In this Proc Nat Acad of Sci (PNAS) paper we showed how arguments inspired by AIT and our simplicity bias upper bound can be used to explain the preference for simple, regular, and symmetric forms in biology. This work was picked up by many media outlets, including

*The New York Times*and

*Le Monde*. See also a popular science article on our work in Pour La Science. See also this popular science article I wrote on simplicity bias in biology.

In this paper, we studied simplicity bias in natural time series. And in this paper we used the simplicity bias bound as a prior in a machine learning classification task. In July 2022 we organised a conference on AIT and machine learning at the Alan Turning Institute, London. The talks were recorded and posted here. I am a guest editor for a Physica D special issue on AIT and machine learning.

**Theoretical biology, Evolution Theory, and Phenotype Bias**

Unlike physics and chemistry which are well developed fields complete with solid theoretical foundations, including laws, mathematical equations, and huge predictive successes, biology as a science lags far behind in terms of a theoretical understanding. Comparatively, there are very few (known) biological laws, mathematical equations, and overriding principles. Indeed, some scientists believe that nothing close to the level of theory in physics and chemistry is even possible to obtain. I have an interest advancing theoretical biology and closing the knowledge gap.

Within theoretical biology, a particular interest for me (related to my interest in probability) is in a mathematical understanding of evolution, especially from the perspective of the interplay between random mutations at the genetic level, and the resultant effects on phenotypes (i.e., biological traits).

One aspect of the genotype-phenotype map which I have studied since my doctorate is the phenomenon of

*phenotype bias -*an inherent probabilistic bias towards favouring certain phenotypes over other, originating from the physics of the map - and the effect this bias has on evolutionary trajectories and outcomes. To many, it seems quite obvious that such biases in the introduction of variation (which natural selection acts on) would play a major role in shaping evolutionary outcomes. Despite this, for various reasons, the evolutionary biology community have not (to my mind) fully incorporated bias into the body of evolution theory.

In this Interface Focus paper we made a detailed computational study of RNA structures and phenotype bias, with a main result being that natural and random non-coding RNA structures appear to be similar in terms of several properties. We showed in Molecular Biology & Evolution that both the actual shapes of natural RNA structures and their frequencies in nature are directly predictable from random sampling of computationally generated sequences. This is quite striking, because in contrast to the common view that biology is full of random and historically contingent forms, our work suggests that at least for these important biomolecules, biological forms are highly predictable. Further, in our study the relative roles of selection vs phenotype bias is considered, with apparently the latter having the dominant role (contrary to common perception). In this Nat Comms and PNAS paper we showed using information theory why phenotype bias should be expected, and further that the bias accurately predicts the frequencies of naturally occurring protein and RNA shape frequencies. Again this work shows how some biological forms may be more predictable than commonly appreciated. For a short popular article, see this.

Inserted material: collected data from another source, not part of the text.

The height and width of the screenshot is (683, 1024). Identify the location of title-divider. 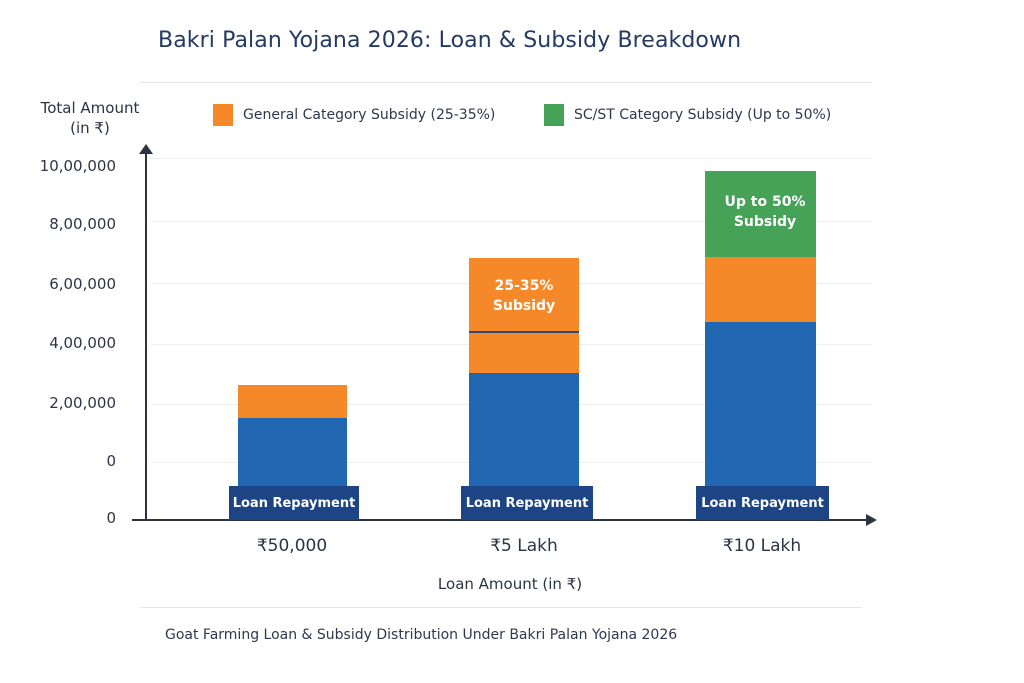
(506, 82).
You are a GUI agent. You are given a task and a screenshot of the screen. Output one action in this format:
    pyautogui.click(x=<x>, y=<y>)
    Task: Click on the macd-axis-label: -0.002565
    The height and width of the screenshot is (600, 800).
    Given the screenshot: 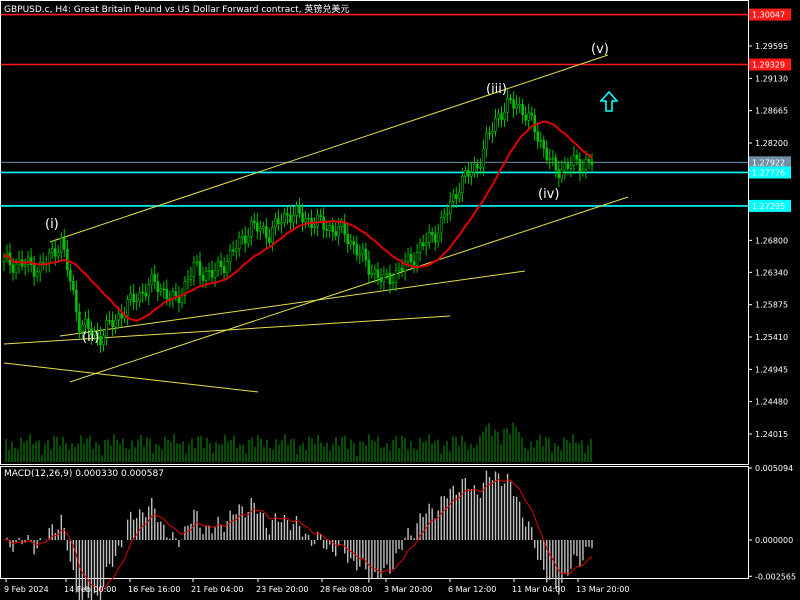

**Medical Statistics, Quantitative Immunology, and Outlier Analysis**

Collaborating with immunologists, I have published several papers in medical statistics, specifically applying multivariate statistical methods to cytokine data. See this paper, for example. We also created an online tool for automatic exploratory analysis of cytokine data. Further I introduced the idea of using multivariate outlier analysis methods for establishing cytokine profiles ('signatures'), especially for high dimensional cytokine data sets.